The fall colours are at their peak.
Not in Muskoka or the Eastern Townships, where this weekend’s wind and rain made short shrift of the famous red-and-orange foliage, but in a posh suburb in the south of London where Tom Thomson and his Group of Seven colleagues have never been in greater glory.
The 200-year-old Dulwich Picture Gallery’s new exhibition, Painting Canada: Tom Thomson and the Group of Seven, opens Wednesday following a Monday night gala in which many of Canada’s most iconic paintings were unveiled to a British audience for the first time since a handful of these same paintings were shown in London back in 1924.
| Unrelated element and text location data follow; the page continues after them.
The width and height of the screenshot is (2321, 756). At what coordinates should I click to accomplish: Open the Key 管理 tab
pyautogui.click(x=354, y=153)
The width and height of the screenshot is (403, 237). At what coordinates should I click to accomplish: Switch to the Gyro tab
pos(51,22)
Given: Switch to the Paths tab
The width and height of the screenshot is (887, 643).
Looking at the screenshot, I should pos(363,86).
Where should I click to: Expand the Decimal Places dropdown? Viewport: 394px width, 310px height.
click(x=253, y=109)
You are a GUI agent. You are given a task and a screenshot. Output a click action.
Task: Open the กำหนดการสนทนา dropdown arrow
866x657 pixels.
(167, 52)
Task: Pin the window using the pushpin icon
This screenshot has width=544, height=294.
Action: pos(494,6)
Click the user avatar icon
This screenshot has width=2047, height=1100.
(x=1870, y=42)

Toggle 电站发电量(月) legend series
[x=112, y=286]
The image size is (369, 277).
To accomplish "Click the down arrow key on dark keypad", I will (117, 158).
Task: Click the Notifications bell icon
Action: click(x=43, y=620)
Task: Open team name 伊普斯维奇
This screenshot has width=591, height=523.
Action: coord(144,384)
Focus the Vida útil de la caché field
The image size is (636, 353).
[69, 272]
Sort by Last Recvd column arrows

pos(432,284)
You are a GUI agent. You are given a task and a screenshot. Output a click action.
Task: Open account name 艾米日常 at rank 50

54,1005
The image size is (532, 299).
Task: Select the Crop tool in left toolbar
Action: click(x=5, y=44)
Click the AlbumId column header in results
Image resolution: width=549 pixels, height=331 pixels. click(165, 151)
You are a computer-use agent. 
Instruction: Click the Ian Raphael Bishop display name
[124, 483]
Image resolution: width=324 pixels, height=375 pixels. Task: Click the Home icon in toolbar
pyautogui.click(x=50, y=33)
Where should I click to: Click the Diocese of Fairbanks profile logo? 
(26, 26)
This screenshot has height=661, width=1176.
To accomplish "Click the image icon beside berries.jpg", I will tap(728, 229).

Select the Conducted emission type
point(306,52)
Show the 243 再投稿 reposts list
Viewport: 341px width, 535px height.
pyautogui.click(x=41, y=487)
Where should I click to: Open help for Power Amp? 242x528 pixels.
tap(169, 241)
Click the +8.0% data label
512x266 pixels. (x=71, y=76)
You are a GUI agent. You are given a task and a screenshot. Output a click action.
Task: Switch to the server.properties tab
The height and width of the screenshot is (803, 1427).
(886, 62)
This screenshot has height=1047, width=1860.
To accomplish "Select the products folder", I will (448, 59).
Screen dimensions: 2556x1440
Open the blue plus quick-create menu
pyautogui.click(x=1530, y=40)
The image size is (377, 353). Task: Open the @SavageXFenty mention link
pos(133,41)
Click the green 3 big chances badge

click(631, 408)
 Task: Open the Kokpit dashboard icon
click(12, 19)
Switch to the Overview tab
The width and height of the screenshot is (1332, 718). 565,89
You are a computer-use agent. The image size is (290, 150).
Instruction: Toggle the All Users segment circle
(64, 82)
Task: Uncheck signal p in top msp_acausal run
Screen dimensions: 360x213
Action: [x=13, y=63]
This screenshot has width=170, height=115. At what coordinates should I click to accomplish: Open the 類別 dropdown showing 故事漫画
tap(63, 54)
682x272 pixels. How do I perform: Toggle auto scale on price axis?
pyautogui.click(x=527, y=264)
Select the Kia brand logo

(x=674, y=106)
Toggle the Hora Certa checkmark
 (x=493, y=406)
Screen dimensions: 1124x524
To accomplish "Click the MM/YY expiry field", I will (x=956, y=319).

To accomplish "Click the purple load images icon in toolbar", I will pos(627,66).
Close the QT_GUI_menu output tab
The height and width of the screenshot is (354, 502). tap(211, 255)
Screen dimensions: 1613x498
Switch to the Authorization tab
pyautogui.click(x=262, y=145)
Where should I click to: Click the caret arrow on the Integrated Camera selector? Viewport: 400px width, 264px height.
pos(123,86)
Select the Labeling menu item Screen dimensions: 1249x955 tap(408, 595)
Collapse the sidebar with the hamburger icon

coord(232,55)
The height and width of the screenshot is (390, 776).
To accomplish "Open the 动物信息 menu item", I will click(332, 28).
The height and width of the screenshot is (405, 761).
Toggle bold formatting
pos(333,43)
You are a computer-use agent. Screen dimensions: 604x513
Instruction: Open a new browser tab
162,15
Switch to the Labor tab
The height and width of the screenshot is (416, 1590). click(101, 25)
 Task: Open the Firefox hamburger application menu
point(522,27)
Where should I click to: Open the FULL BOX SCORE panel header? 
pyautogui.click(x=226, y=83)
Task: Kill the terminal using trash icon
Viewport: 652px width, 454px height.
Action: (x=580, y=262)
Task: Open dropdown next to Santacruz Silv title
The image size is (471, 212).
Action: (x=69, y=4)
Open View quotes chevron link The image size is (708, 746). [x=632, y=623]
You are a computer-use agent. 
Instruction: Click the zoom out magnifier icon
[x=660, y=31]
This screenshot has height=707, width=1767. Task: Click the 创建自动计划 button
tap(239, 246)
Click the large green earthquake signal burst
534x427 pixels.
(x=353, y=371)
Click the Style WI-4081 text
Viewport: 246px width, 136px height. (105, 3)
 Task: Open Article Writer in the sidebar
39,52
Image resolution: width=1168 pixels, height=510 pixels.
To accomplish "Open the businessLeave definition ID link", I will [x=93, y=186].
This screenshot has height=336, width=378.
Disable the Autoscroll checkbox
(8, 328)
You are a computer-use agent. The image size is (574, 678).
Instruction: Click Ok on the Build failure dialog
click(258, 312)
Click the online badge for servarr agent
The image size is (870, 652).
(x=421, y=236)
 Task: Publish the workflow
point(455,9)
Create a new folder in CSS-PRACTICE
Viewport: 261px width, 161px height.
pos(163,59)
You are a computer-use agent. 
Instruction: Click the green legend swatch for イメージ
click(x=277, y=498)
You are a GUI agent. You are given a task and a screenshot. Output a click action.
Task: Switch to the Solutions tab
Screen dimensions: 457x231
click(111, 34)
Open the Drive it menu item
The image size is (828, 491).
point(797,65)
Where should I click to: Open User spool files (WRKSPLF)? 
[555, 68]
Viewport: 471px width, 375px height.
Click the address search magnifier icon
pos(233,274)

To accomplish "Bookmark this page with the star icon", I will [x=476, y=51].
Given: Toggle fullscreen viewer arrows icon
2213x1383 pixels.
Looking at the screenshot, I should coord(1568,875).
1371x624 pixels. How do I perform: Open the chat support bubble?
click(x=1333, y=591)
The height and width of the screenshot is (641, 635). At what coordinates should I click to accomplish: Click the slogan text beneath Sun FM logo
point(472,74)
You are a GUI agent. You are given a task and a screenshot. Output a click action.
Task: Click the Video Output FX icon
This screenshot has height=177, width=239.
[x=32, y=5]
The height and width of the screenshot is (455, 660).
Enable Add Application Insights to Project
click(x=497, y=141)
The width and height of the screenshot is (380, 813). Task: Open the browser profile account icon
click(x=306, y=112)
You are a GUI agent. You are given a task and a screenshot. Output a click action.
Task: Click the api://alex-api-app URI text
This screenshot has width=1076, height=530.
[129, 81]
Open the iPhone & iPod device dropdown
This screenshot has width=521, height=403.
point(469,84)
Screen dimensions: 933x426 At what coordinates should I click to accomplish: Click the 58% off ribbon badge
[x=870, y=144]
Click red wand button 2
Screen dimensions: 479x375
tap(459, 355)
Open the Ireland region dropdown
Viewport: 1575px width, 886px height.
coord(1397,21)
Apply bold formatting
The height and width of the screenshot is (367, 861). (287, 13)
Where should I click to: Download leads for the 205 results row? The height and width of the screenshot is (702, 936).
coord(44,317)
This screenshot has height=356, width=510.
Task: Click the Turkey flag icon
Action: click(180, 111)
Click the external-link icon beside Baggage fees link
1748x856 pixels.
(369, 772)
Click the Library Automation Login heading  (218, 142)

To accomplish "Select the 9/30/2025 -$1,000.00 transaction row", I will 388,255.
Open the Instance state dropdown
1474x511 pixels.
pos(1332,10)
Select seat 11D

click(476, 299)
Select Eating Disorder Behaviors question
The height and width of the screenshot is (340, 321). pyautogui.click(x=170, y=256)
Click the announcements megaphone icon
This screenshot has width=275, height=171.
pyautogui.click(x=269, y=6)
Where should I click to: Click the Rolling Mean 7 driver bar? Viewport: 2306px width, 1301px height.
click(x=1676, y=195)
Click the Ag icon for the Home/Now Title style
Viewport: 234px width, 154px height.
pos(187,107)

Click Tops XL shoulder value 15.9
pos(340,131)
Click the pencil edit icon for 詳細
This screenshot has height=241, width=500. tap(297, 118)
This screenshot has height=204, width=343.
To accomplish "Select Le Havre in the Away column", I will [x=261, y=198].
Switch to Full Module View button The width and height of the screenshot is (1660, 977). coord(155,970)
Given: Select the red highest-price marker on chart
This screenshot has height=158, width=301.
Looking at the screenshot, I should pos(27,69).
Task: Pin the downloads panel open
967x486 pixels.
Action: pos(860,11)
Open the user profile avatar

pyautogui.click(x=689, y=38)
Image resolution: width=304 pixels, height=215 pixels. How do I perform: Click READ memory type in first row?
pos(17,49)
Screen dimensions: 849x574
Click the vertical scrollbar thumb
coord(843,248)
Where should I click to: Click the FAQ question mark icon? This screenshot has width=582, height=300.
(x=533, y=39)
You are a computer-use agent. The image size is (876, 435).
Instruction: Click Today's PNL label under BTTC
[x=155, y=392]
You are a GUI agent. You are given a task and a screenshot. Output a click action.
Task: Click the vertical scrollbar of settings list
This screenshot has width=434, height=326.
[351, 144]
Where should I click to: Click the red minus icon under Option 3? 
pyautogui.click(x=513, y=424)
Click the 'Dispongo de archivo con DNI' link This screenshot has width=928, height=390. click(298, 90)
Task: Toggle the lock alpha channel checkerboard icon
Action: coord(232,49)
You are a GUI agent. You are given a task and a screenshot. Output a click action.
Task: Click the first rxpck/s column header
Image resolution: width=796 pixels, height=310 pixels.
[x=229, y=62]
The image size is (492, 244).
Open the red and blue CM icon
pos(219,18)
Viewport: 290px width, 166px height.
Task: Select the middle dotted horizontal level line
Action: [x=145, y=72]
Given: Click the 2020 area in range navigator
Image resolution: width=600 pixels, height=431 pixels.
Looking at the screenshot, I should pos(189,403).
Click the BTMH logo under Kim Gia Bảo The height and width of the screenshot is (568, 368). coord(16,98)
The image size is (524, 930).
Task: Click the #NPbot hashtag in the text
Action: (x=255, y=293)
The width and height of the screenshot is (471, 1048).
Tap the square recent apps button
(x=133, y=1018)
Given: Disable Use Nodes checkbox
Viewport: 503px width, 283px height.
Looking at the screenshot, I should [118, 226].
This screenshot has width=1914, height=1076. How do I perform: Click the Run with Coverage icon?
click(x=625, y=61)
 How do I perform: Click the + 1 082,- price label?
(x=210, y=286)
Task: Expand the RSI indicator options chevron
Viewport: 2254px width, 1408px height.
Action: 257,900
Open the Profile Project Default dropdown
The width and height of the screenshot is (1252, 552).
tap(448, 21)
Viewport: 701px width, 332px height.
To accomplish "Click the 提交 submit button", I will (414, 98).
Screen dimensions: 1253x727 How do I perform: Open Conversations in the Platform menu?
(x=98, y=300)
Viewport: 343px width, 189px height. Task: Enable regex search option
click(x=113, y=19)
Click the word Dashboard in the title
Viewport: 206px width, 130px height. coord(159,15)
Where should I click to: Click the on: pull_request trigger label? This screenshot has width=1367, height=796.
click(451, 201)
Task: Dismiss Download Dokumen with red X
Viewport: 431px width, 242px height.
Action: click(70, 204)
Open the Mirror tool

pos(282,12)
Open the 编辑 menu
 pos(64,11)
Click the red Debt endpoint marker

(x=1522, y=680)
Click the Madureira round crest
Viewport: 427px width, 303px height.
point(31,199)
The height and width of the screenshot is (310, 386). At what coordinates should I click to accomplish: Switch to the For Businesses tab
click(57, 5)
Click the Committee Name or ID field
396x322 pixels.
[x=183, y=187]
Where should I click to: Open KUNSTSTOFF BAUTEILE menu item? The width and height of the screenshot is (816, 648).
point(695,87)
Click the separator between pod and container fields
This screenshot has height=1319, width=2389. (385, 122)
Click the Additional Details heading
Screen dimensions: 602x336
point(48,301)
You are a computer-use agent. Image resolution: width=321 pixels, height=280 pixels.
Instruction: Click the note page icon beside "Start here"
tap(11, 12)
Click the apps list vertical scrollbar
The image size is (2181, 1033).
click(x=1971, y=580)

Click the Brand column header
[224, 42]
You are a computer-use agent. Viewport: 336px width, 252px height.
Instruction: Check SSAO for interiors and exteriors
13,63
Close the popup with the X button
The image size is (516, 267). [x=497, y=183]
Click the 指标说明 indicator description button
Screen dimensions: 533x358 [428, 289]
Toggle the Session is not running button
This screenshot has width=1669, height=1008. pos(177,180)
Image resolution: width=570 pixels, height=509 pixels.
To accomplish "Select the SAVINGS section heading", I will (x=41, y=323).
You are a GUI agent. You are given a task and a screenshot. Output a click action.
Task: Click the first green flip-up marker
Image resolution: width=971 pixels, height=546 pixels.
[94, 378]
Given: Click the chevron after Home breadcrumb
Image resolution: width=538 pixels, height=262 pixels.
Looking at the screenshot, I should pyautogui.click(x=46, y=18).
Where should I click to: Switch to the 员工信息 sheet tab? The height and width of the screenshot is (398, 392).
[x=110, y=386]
“You are seeing the heart of Canada,” Canadian High Commissioner Gordon Campbell told an enthusiastic gathering of a couple of hundred gallery patrons, a new group – headed up by Sotheby’s Canada president David Silcox, a renowned Thomson scholar – known as the Canadian friends of the Dulwich Picture Gallery and various corporate sponsors (including The Globe and Mail).
There are 123 paintings on loan from such institutions as the National Gallery, the Art Gallery of Ontario, the McMichael Canadian art collection and such private collectors as David Thomson. They include works by Thomson, A.Y. Jackson, J.E.H. MacDonald, Fred Varley, Arthur Lismer, Lawren Harris, Franklin Carmichael and Frank Johnston. Three of the Group – Lismer, Varley and MacDonald – were born in England, which may explain some of the interest, yet the clear star of the show is Thomson, who died under mysterious circumstances in 1917, three years before the Group was formed.
There is an entire room in the gallery dedicated to the painter, the highlight being a single wall devoted, perhaps for the first time ever, to showing Thomson’s two most-famous works, West Wind and Jack Pine, side by side.
“The two most famous paintings in Canadian art,” said Edinburgh-born Ian Dejardin, who came up with the original idea of a Thomson/Group of Seven showing and is co-curator of this exhibition.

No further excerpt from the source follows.